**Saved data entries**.
####

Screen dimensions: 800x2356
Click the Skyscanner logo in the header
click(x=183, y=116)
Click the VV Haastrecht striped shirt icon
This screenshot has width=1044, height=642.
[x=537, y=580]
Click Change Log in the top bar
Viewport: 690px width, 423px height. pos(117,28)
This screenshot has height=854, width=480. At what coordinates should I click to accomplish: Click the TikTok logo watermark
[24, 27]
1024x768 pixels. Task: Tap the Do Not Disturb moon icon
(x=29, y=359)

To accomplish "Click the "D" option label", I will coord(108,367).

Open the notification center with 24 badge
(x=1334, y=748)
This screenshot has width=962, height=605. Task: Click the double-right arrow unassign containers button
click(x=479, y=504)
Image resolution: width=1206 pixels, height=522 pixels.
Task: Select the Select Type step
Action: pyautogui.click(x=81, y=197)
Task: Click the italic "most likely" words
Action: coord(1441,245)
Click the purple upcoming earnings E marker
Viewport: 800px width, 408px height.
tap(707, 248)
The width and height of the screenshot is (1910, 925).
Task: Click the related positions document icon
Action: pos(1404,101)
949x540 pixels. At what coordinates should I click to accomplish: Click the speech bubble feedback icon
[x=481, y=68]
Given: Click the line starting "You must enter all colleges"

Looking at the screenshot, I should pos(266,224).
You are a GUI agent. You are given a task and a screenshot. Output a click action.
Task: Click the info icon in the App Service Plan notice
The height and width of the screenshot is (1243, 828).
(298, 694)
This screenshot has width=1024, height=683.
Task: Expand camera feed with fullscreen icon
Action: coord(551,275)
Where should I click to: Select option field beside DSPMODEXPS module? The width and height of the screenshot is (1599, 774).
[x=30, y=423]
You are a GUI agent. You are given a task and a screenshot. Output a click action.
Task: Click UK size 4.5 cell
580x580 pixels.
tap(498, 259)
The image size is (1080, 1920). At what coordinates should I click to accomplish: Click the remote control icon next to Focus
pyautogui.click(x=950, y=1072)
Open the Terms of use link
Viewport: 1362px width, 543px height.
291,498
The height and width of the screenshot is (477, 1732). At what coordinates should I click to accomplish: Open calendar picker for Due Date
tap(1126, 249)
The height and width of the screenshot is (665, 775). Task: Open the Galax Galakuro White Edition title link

####

**EXERCISE OBJECTIVE**. Word for word, write out all of the entries.

**SOLUTION**.
Screen dimensions: 800x2356
Click the Skyscanner logo in the header
click(x=183, y=116)
Click the VV Haastrecht striped shirt icon
This screenshot has width=1044, height=642.
[x=537, y=580]
Click Change Log in the top bar
Viewport: 690px width, 423px height. pos(117,28)
This screenshot has height=854, width=480. At what coordinates should I click to accomplish: Click the TikTok logo watermark
[24, 27]
1024x768 pixels. Task: Tap the Do Not Disturb moon icon
(x=29, y=359)

To accomplish "Click the "D" option label", I will coord(108,367).

Open the notification center with 24 badge
(x=1334, y=748)
This screenshot has width=962, height=605. Task: Click the double-right arrow unassign containers button
click(x=479, y=504)
Image resolution: width=1206 pixels, height=522 pixels.
Task: Select the Select Type step
Action: pyautogui.click(x=81, y=197)
Task: Click the italic "most likely" words
Action: coord(1441,245)
Click the purple upcoming earnings E marker
Viewport: 800px width, 408px height.
tap(707, 248)
The width and height of the screenshot is (1910, 925).
Task: Click the related positions document icon
Action: pos(1404,101)
949x540 pixels. At what coordinates should I click to accomplish: Click the speech bubble feedback icon
[x=481, y=68]
Given: Click the line starting "You must enter all colleges"

Looking at the screenshot, I should pos(266,224).
You are a GUI agent. You are given a task and a screenshot. Output a click action.
Task: Click the info icon in the App Service Plan notice
The height and width of the screenshot is (1243, 828).
(298, 694)
This screenshot has width=1024, height=683.
Task: Expand camera feed with fullscreen icon
Action: coord(551,275)
Where should I click to: Select option field beside DSPMODEXPS module? The width and height of the screenshot is (1599, 774).
[x=30, y=423]
You are a GUI agent. You are given a task and a screenshot. Output a click action.
Task: Click UK size 4.5 cell
580x580 pixels.
tap(498, 259)
The image size is (1080, 1920). At what coordinates should I click to accomplish: Click the remote control icon next to Focus
pyautogui.click(x=950, y=1072)
Open the Terms of use link
Viewport: 1362px width, 543px height.
291,498
The height and width of the screenshot is (477, 1732). At what coordinates should I click to accomplish: Open calendar picker for Due Date
tap(1126, 249)
The height and width of the screenshot is (665, 775). Task: Open the Galax Galakuro White Edition title link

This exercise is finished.